(Saved entries)
::::::::
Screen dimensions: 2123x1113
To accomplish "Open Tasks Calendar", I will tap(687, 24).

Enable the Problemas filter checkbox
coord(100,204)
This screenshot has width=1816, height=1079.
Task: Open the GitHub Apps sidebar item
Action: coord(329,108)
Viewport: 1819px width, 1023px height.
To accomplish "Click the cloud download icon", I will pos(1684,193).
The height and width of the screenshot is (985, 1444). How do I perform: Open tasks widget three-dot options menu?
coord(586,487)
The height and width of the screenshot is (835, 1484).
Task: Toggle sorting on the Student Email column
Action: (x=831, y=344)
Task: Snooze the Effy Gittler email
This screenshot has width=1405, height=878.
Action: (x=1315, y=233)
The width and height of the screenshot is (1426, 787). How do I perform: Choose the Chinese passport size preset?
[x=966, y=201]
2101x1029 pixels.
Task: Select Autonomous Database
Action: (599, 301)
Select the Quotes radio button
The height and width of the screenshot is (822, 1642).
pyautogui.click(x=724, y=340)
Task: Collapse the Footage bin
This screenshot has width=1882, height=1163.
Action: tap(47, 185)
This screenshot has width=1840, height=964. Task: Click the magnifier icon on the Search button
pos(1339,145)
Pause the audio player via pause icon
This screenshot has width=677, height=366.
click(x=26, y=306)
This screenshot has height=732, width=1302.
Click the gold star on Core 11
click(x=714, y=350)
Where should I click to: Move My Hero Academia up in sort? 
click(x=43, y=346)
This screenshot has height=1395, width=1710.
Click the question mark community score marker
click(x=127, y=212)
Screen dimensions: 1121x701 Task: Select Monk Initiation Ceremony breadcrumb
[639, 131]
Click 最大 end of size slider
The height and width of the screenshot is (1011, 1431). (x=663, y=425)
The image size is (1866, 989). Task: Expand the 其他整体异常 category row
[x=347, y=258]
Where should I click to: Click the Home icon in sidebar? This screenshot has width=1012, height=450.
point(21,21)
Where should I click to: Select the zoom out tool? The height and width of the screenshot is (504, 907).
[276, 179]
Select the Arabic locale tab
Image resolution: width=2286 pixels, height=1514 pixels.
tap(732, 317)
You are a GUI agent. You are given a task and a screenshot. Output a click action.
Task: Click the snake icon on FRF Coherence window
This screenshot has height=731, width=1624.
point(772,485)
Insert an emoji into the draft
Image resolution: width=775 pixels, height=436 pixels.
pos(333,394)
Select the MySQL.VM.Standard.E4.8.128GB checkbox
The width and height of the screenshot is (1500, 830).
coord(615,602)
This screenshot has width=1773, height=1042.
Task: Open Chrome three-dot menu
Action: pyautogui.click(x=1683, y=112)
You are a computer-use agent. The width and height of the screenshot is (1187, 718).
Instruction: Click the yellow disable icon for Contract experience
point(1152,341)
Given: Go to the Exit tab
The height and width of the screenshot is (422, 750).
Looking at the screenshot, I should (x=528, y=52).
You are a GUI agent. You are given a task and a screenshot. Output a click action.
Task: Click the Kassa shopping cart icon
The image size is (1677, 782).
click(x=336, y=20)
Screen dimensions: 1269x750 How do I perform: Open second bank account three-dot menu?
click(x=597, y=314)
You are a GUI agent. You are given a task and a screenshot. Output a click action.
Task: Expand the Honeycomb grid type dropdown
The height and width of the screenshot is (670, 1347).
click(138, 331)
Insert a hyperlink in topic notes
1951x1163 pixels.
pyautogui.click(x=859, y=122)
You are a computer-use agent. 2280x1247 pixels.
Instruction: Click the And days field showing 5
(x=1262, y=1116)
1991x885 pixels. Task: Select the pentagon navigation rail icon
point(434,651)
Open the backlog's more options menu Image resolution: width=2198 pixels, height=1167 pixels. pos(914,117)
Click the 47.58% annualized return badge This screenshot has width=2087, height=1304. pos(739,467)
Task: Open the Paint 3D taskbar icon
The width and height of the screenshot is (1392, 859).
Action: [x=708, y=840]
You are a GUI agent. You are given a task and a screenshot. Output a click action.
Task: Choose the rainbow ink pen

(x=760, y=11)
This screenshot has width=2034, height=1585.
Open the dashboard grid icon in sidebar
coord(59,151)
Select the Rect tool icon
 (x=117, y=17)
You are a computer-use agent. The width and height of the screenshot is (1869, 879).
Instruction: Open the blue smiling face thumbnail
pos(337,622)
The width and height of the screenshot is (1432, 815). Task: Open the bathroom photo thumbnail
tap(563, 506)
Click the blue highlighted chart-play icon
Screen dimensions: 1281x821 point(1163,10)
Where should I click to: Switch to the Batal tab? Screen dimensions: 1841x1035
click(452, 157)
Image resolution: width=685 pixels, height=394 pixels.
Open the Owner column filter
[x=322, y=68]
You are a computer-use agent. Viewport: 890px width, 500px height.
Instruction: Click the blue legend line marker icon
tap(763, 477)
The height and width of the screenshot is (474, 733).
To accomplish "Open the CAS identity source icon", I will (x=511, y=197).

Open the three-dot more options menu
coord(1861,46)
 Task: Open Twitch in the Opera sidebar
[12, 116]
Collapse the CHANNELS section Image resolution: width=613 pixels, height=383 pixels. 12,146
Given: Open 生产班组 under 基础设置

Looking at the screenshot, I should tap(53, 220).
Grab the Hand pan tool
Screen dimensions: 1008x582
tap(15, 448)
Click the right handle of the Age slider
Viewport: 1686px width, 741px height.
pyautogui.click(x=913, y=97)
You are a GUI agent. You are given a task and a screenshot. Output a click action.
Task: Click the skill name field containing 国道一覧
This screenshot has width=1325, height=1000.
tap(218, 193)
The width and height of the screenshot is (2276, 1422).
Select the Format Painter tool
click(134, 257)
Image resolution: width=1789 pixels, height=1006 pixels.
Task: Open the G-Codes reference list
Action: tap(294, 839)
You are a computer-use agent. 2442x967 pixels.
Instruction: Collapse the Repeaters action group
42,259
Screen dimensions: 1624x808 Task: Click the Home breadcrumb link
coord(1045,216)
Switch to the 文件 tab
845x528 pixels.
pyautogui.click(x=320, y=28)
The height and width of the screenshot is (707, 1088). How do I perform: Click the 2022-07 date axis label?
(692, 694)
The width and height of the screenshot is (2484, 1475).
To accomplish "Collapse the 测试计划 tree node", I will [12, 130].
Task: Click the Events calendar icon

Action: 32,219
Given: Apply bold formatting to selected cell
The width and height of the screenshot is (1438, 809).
::::::::
Task: Scan the data above for the word "accomplish" and report every line where it is found.

Answer below:
To accomplish "Open Tasks Calendar", I will tap(687, 24).
To accomplish "Click the cloud download icon", I will pos(1684,193).
To accomplish "Open the CAS identity source icon", I will (x=511, y=197).
To accomplish "Collapse the 测试计划 tree node", I will [12, 130].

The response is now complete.